Similarly, Russia’s casus belli of the defending the separatist regions of Donetsk and Luhansk from Ukraine is equally farcical. Following the 2014 ousting of pro-Russian Ukrainian president Viktor Yanukovych (and possibly emboldened by their doping-fueled Olympic medal count), Russia invaded and took Crimea. They’ve also helped supply the separatists in Eastern Ukraine with the weapons they used to accidentally shoot down a passenger plane, murdering 298 civilians.
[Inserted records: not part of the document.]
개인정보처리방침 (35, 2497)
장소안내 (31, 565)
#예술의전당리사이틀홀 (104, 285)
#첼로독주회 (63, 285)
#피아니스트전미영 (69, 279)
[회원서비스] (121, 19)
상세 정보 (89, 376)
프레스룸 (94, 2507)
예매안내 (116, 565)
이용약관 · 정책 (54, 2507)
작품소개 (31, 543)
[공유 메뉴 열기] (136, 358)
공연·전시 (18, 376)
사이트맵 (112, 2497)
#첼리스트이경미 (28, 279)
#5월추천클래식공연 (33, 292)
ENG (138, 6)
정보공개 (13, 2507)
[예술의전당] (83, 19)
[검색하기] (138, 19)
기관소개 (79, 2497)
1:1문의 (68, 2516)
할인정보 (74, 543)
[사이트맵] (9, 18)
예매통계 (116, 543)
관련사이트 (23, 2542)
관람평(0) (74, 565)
Since then, the war over these regions has simmered between Ukrainian forces and the Russian-backed separatists. A few days ago, as a prelude for the invasion, the Russian Duma voted to recognize the independence of the regions, giving the Russian military the charge to “keep the peace” against the Ukrainian forces. Notably, the borders they recognized for the separatist region were much further back than where the Ukrainian military had been fighting for the past years. In other words, all of a sudden, the Ukrainian army was now an aggressor in the eyes of the Russian government (without having moved an inch!), and Russia had its flimsy justification to launch the invasion they had been preparing for months.
Russia has, time and again, railed against Western Imperialism while slowly trying to expand its own empire. The “what-aboutism” and misinformation is from the same tired playbook that the Russians used to influence the 2016 election.
The US, Western Europe, NATO, Ukraine and democracy at large are not perfect. We have far-right, bigoted elements of our societies. My parents escaped Soviet antisemitism to see our local synagogue in Pittsburgh attacked. But at least we can vote, and by doing so, recognize our imperfections and work to correct them.
For instance, after our foolhardy wars in the Middle-East over the past decades, many Western powers have been understandably weary to get involved in Ukraine. We’ve slowly learned not to meddle in other country’s affairs-- meanwhile Putin has learned to do just that. Unaccountable to his people or to the truth, he has woven such a spindle of lies that he caught himself—delusionally calling on the Ukrainian military to rise up against its own government. And all the while, the GDP of his country has plummeted, and Russia is increasingly held together not by his popularity but by his totalitarian apparatus.
Unlike Ukraine’s democratic leadership, Putin is not accountable to his own people or even to basic international norms. If we do not speak out now and implement all the financial tools we have to deplete his apparatus and put an end to his regime, an unprecedented nuclear catastrophe may await us all.